O chamado 'funk ostentação', trilha sonora mais comum nos
encontros, mostra a adesão incondicional desses jovens à cultura do consumo ou
o sr. vê alguma ironia nessa exaltação tão superlativa de símbolos de status?
Não são apenas as classes populares que praticam uma adesão
incondicional ao consumo. As classes do privilégio - tanto os endinheirados que
concentram em poucas mãos a riqueza nacional em proporções grotescas, se
compararmos com as democracias europeias, quanto a classe média verdadeira se
definem e se hierarquizam entre si pelo consumo material, antes de tudo.
É necessária grande incorporação de capital cultural - ou
seja, a apropriação pelo indivíduo de formas de conhecimento útil ou valorizado
socialmente - para fazer frente à força do prestígio social imediato que o
consumo material provoca. Acho que as classes populares só desenvolvem uma
distância crítica em relação ao consumo em circunstâncias excepcionais. Certas
subculturas como a do funk ou do rap podem manter uma postura ambígua, ainda
que em um meio também culturalmente carente.

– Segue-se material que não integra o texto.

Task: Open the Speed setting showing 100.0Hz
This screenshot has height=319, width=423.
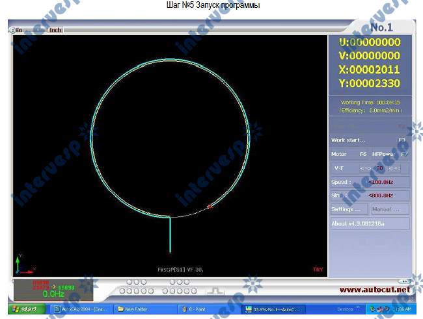Action: 370,182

Defensores dos avanços sociais dos últimos anos argumentam
que algum tipo de inclusão suscita novas reivindicações e avanços. Já os
críticos sugerem correção de rumo urgente, que troque o paradigma do consumo
pelo de cidadania. O que o sr. acha?
Apesar de considerar os avanços sociais dos últimos anos
muito tímidos, eles são relevantes dentro de um contexto de uma sociedade tão
conservadora e socialmente irresponsável como a nossa. Então eu me alinho com
os primeiros, já que é historicamente inegável que o aprendizado político e
social, que pressupõe mudança paulatina de consciência se vem para ficar, segue
a lógica do desenvolvimento passo a passo. De resto, essa separação entre
inclusão social por consumo e inclusão social por direitos é completamente
artificial e retórica. Todas as lutas das classes populares no Ocidente nos
últimos 200 anos têm sido lutas pela redistribuição da riqueza social, material
ou não, as quais, quando vitoriosas e institucionalizadas, se consolidam em
novos direitos.
Que medidas seriam menos tímidas?
Para responder a essa pergunta é preciso falar da extrema
pobreza de nosso debate público. É tanto uma pobreza de ideias quanto uma
pobreza moral e política, que se reforçam mutuamente. Há uma percepção
generalizada do comportamento humano como sendo unicamente determinado e
explicado por estímulos econômicos. Desconhece-se, por exemplo, que sem
autoconfiança, autoestima e reconhecimento social, não existe
"comportamento econômico racional". Boa parte da limitação da política
do atual governo reside aí.
Mas não é só o governo. A sociedade também adere a essa
cegueira economicista do mundo - e culpa as vítimas por seu próprio abandono
social. É o que causa o desprezo visceral de boa parte de nossa classe média
pelos pobres, uma cegueira que impede sentimentos efetivos de solidariedade e
de responsabilidade política pelo destino coletivo. Todas as sociedades que
lograram, com grau variável de sucesso, o resgate social e econômico das
grandes massas empreenderam "revoluções de consciência coletiva", das
quais estamos a anos-luz de distância.
Depoimentos de jovens que participam desses encontros
poderiam ser resumidos na frase: ‘É só um rolê’. Não estaríamos assistindo
apenas à velha e comum inconsequência juvenil de desafiar os pais e as normas
preestabelecidas para se divertir?
Sem dúvida esse aspecto me parece fundamental. Existe um
corte geracional que sugere aspectos da subcultura jovem enquanto rebelião
contra regras sociais e figuras de autoridade. A novidade ameaçadora é que são
jovens das classes populares que se rebelam contra as regras não escritas, mas
"sentidas" e percebidas por todos nós, da divisão classista dos
espaços de sociabilidade. A classe média verdadeira, "europeizada" -
que se percebe como estrangeira na própria terra - se sente ameaçada pelos
"bárbaros" das classes populares, em um fenômeno que tende a ter
diversos novos capítulos no Brasil daqui para a frente.